** Opening Selected passage block **

If your game is multiplayer, offer multiple keys so they can play live with friends or their mods. Group streams reliably produce the highest watch time and the best clips, and handing over three keys instead of one costs you nothing.
Where CreatorScout fits: stop cross-referencing tools by hand
The manual workflow above works, but it is a lot of tab-juggling: SullyGnome for the game list, TwitchTracker to vet each channel, a separate pass on YouTube, then a spreadsheet to hold it all, then hunting for contact details one profile at a time. For a shortlist of 40 streamers that is a full day of copy-paste before you have written a single pitch.
CreatorScout collapses that into one search. You give it a comparable game or your genre, and it returns ranked Twitch streamers and YouTube creators together — with subscriber and viewer counts, recent activity, a relevance score derived from whether they actually cover your kind of game, and a contact email where one is publicly available. No manual cross-referencing between three analytics sites and no rebuilding the same spreadsheet.

** Closing Selected passage block **
** Opening Extracted data block **

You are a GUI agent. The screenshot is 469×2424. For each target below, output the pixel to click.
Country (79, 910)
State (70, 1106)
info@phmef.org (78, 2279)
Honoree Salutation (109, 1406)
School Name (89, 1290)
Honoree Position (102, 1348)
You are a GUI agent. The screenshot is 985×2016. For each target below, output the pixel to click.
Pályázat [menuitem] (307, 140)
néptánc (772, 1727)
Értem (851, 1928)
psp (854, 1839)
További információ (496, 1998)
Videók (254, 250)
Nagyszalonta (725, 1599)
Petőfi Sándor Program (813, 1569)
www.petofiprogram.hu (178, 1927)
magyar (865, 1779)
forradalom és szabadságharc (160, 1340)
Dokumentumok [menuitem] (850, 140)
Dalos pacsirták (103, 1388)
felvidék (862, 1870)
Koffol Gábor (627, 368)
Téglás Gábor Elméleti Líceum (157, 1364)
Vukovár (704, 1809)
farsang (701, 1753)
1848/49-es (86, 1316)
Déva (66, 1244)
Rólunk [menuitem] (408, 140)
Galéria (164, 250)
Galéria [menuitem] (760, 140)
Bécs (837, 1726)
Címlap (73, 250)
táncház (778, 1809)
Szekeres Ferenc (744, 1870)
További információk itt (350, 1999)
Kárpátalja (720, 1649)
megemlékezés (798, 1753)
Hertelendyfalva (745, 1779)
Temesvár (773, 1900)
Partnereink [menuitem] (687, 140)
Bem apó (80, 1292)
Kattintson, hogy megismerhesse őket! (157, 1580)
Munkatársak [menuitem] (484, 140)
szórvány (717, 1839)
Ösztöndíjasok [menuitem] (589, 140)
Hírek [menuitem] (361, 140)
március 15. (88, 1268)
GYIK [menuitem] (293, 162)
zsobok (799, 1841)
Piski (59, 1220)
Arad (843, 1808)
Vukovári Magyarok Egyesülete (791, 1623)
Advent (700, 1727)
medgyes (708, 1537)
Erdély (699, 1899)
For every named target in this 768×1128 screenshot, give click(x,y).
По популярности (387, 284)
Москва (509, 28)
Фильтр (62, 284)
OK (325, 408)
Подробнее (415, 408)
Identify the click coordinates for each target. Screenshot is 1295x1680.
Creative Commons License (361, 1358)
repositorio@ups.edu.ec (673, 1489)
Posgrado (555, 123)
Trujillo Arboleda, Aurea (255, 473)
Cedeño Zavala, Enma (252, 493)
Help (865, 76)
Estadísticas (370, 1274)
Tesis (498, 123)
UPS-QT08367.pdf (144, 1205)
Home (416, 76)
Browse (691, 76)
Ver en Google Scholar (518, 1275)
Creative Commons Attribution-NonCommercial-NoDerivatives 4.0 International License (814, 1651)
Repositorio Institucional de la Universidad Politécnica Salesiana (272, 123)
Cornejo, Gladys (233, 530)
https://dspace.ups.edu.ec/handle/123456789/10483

** Closing Extracted data block **

• [Task to complete]: In the passage on finding streamers, how long does the manual workflow take for a shortlist of 40 streamers? This material was taken from a separate source and has no connection to the text.

• [Reply to the exercise]: A full day of copy-paste before a single pitch has been written.